Como diz a própria autora, a saga do passado e do presente legitima os mineiros de ferro como portadores de uma experiência particular, específica e universal da classe trabalhadora brasileira, construída sobre a força e a rigidez de ferro e flexibilidade e insegurança da experiência competitiva. A publicação, agora intitulada De hierro y flexibles - Marcas del Estado empresario y consecuencias de la privatizacion en la subjetividad obrera é fruto do trabalho de campo em Itabira, que revela as consequências do neoliberalismo e da flexibilidade do trabalho expressos na história dos operários. A edição em espanhol integra a coleção Salud Colectiva, do Instituto de Salud Colectiva, da Universidad Nacional de Lanús.

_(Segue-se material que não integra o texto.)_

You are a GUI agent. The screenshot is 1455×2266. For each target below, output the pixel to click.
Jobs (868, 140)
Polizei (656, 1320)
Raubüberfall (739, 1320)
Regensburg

O texto claro e o alto rigor acadêmico não impedem que apareça o jeito do trabalhador mineiro. Ele está presente de maneira contínua e foi mantido na tradução. No livro, Cecília expõe a formação do sentido de classe operária no mesmo momento em que a intensificação industrial adere à reestruturação produtiva de ordem mundial e mostra de que maneira a Vale utiliza como máscara a face paternalista do Estado e ‘promove’ a cidade de Itabira a um ponto esquecido nas estatísticas da empresa.
De acordo com Cecília, a trajetória dos trabalhadores da empresa em Itabira se divide em duas fases. A primeira é a da companhia estatal, em que os operários são convocados, treinados e disciplinados para produzir e exportar minério de ferro, em nome dos interesses do país. A segunda é aquela relativa à privatização da Vale do Rio Doce.
Curiosamente, a autora observou que, nessa conjuntura de insegurança provocada pela reestruturação produtiva e pela privatização da companhia, a sociedade itabirana voltou-se para suas raízes e reuniu suas forças. Assim, conseguiu elaborar projetos e propostas criativas para a diversificação produtiva, social e cultural.
Embora seja fruto de uma pesquisa etnográfica, o livro tem uma importância muito mais abrangente. Ele analisa um segmento operário que nasce com o processo de substituição da importação no Brasil: sua origem está no período getulista e do lançamento da Consolidação das Leis do Trabalho (CLT). A análise vai até o momento da reestruturação produtiva, vivida nacional e internacionalmente pelas empresas e pela classe trabalhadora.